* [Extracted records]:
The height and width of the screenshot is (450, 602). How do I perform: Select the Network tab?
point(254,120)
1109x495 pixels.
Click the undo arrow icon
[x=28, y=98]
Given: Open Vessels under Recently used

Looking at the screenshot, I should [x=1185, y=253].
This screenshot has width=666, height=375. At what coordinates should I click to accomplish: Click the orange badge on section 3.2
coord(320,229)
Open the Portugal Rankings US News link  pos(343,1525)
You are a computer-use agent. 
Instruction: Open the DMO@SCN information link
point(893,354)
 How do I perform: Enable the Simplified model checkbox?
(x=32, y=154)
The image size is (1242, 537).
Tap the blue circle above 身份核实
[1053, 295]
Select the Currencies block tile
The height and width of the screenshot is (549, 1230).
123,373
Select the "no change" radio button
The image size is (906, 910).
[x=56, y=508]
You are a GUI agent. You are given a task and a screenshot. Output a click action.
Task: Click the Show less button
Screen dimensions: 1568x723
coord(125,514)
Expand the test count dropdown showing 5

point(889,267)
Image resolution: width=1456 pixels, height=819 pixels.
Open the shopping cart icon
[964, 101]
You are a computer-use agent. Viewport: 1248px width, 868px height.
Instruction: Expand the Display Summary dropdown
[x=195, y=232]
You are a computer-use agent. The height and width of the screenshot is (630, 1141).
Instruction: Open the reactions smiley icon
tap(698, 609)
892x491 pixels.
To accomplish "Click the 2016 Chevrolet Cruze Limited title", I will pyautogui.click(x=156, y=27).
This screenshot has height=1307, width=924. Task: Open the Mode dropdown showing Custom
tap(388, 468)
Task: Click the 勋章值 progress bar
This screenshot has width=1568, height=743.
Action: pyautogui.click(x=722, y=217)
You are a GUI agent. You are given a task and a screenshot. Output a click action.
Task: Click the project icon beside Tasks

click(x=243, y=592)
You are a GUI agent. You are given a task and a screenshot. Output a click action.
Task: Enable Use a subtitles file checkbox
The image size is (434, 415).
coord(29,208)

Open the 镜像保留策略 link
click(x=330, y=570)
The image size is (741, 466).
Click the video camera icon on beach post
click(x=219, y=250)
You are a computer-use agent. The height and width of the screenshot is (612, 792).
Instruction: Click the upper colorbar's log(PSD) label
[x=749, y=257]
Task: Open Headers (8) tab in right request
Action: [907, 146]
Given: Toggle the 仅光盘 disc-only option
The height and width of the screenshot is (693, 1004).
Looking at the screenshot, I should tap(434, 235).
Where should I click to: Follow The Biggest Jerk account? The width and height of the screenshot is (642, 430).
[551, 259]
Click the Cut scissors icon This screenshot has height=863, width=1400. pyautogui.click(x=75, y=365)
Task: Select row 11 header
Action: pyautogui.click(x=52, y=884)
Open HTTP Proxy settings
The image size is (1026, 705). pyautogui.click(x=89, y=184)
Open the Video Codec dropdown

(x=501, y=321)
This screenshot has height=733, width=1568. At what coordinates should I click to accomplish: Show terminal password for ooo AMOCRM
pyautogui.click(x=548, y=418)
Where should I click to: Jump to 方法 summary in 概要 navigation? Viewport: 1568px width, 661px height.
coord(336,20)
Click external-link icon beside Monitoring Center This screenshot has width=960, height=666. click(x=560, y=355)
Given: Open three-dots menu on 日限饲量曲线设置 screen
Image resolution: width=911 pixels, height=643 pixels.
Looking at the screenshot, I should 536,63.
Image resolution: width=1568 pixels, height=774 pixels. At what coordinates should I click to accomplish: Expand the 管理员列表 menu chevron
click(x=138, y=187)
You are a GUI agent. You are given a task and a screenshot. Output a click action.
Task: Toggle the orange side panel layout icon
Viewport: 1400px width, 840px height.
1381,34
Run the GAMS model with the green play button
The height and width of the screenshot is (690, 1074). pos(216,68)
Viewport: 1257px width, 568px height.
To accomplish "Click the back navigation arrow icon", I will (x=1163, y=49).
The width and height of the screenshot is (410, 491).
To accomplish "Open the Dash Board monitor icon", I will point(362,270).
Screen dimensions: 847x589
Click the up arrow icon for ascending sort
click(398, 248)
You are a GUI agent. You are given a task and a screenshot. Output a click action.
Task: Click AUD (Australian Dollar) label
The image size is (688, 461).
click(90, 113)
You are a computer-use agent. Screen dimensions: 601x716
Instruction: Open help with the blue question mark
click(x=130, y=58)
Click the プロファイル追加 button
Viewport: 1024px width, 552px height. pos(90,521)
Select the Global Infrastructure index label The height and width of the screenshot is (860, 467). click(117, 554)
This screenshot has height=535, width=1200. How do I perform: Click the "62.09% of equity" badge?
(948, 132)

* [Task prompt]: Copy every record exactly.

* [Result]:
The height and width of the screenshot is (450, 602). How do I perform: Select the Network tab?
point(254,120)
1109x495 pixels.
Click the undo arrow icon
[x=28, y=98]
Given: Open Vessels under Recently used

Looking at the screenshot, I should [x=1185, y=253].
This screenshot has width=666, height=375. At what coordinates should I click to accomplish: Click the orange badge on section 3.2
coord(320,229)
Open the Portugal Rankings US News link  pos(343,1525)
You are a computer-use agent. 
Instruction: Open the DMO@SCN information link
point(893,354)
 How do I perform: Enable the Simplified model checkbox?
(x=32, y=154)
The image size is (1242, 537).
Tap the blue circle above 身份核实
[1053, 295]
Select the Currencies block tile
The height and width of the screenshot is (549, 1230).
123,373
Select the "no change" radio button
The image size is (906, 910).
[x=56, y=508]
You are a GUI agent. You are given a task and a screenshot. Output a click action.
Task: Click the Show less button
Screen dimensions: 1568x723
coord(125,514)
Expand the test count dropdown showing 5

point(889,267)
Image resolution: width=1456 pixels, height=819 pixels.
Open the shopping cart icon
[964, 101]
You are a computer-use agent. Viewport: 1248px width, 868px height.
Instruction: Expand the Display Summary dropdown
[x=195, y=232]
You are a computer-use agent. The height and width of the screenshot is (630, 1141).
Instruction: Open the reactions smiley icon
tap(698, 609)
892x491 pixels.
To accomplish "Click the 2016 Chevrolet Cruze Limited title", I will pyautogui.click(x=156, y=27).
This screenshot has height=1307, width=924. Task: Open the Mode dropdown showing Custom
tap(388, 468)
Task: Click the 勋章值 progress bar
This screenshot has width=1568, height=743.
Action: pyautogui.click(x=722, y=217)
You are a GUI agent. You are given a task and a screenshot. Output a click action.
Task: Click the project icon beside Tasks

click(x=243, y=592)
You are a GUI agent. You are given a task and a screenshot. Output a click action.
Task: Enable Use a subtitles file checkbox
The image size is (434, 415).
coord(29,208)

Open the 镜像保留策略 link
click(x=330, y=570)
The image size is (741, 466).
Click the video camera icon on beach post
click(x=219, y=250)
You are a computer-use agent. The height and width of the screenshot is (612, 792).
Instruction: Click the upper colorbar's log(PSD) label
[x=749, y=257]
Task: Open Headers (8) tab in right request
Action: [907, 146]
Given: Toggle the 仅光盘 disc-only option
The height and width of the screenshot is (693, 1004).
Looking at the screenshot, I should tap(434, 235).
Where should I click to: Follow The Biggest Jerk account? The width and height of the screenshot is (642, 430).
[551, 259]
Click the Cut scissors icon This screenshot has height=863, width=1400. pyautogui.click(x=75, y=365)
Task: Select row 11 header
Action: pyautogui.click(x=52, y=884)
Open HTTP Proxy settings
The image size is (1026, 705). pyautogui.click(x=89, y=184)
Open the Video Codec dropdown

(x=501, y=321)
This screenshot has height=733, width=1568. At what coordinates should I click to accomplish: Show terminal password for ooo AMOCRM
pyautogui.click(x=548, y=418)
Where should I click to: Jump to 方法 summary in 概要 navigation? Viewport: 1568px width, 661px height.
coord(336,20)
Click external-link icon beside Monitoring Center This screenshot has width=960, height=666. click(x=560, y=355)
Given: Open three-dots menu on 日限饲量曲线设置 screen
Image resolution: width=911 pixels, height=643 pixels.
Looking at the screenshot, I should 536,63.
Image resolution: width=1568 pixels, height=774 pixels. At what coordinates should I click to accomplish: Expand the 管理员列表 menu chevron
click(x=138, y=187)
You are a GUI agent. You are given a task and a screenshot. Output a click action.
Task: Toggle the orange side panel layout icon
Viewport: 1400px width, 840px height.
1381,34
Run the GAMS model with the green play button
The height and width of the screenshot is (690, 1074). pos(216,68)
Viewport: 1257px width, 568px height.
To accomplish "Click the back navigation arrow icon", I will (x=1163, y=49).
The width and height of the screenshot is (410, 491).
To accomplish "Open the Dash Board monitor icon", I will point(362,270).
Screen dimensions: 847x589
Click the up arrow icon for ascending sort
click(398, 248)
You are a GUI agent. You are given a task and a screenshot. Output a click action.
Task: Click AUD (Australian Dollar) label
The image size is (688, 461).
click(90, 113)
You are a computer-use agent. Screen dimensions: 601x716
Instruction: Open help with the blue question mark
click(x=130, y=58)
Click the プロファイル追加 button
Viewport: 1024px width, 552px height. pos(90,521)
Select the Global Infrastructure index label The height and width of the screenshot is (860, 467). click(117, 554)
This screenshot has height=535, width=1200. How do I perform: Click the "62.09% of equity" badge?
(948, 132)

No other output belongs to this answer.